My son smokes - he's told me I'm not allowed to send him any more scare stories about smokers.
My other son thinks he'll ride it out (he is crazily healthy and rarely ill)
My youngest daughter has low-level summer asthma...
My youngest son had a glandular fever a year ago and gets everything badly...
I'm 46, I don't smoke, or drink very much, but I eat far too much chocolate when stressed! I think I'll be fine, but suffered a 4 month chest infection last year.
Can I do anything about any of this? The older ones, no, they want to stay independent. The younger ones, yes I'm isolating with them as much as possible. We'll still go out to exercise, but we will be keeping as much distance as possible - ideally no one near us! I have done all that I can and that is my reverse engineering. I have looked at worst-case scenario and have done all that I can.
I'm working with a lot of clients at the moment. Those in senior positions of leadership trying to hold their teams together, those holding their families together, and those, frankly just trying to 'keep my own shit together' as one put it, and those doing all three. Your best way of doing this is to keep in your rational, calmer brain.
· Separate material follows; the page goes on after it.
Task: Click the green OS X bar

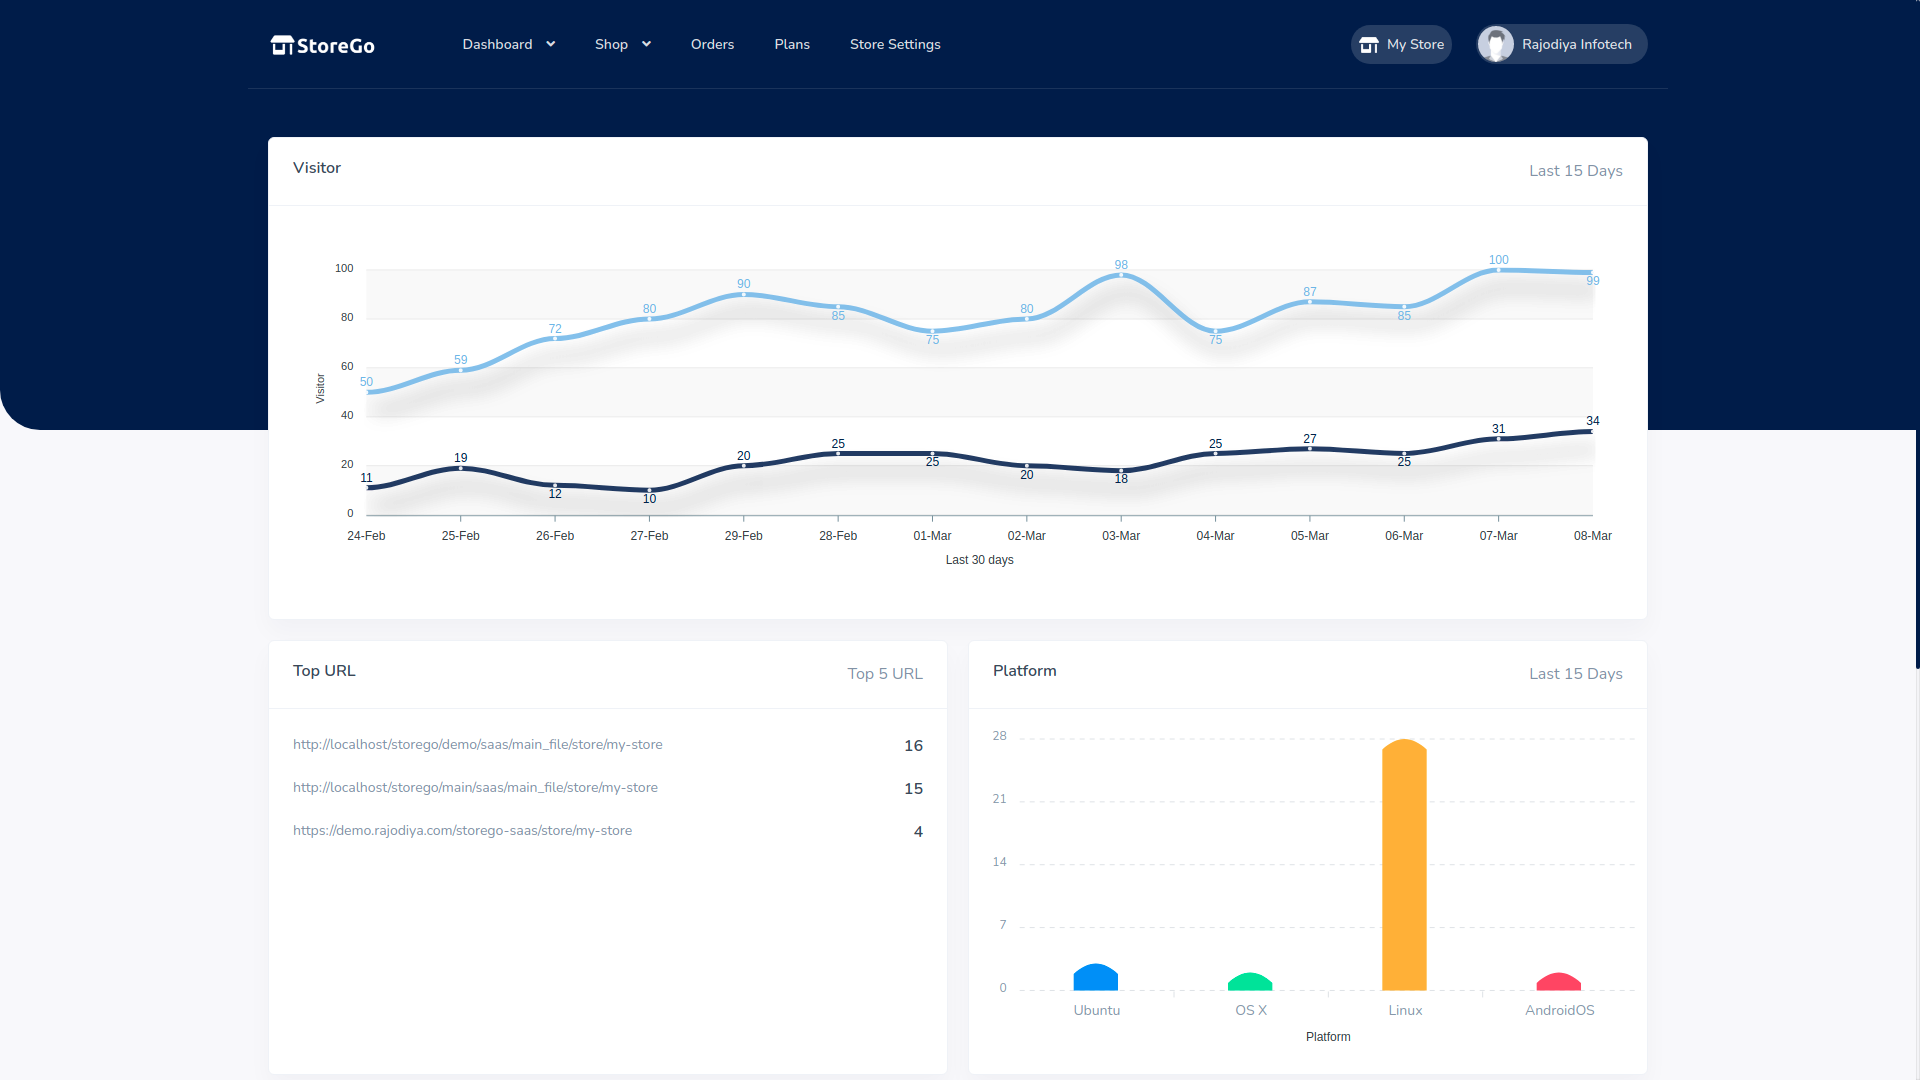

This is a shit time, there's no other word for it, but people have been through worse and we will come through this at some point and then, I'll be coming for a hug with you all!
Until then, reverse engineer back from catastrophe, ask these questions of anything that worries you:
Can you make changes?
Can you influence the outcomes? If so, what needs to change for you to do so?
If you can't, then you can't.
Accept your limitations.
This will clean up your decision-making process by allowing you to stay in your rational brain and therefore making good healthy decisions!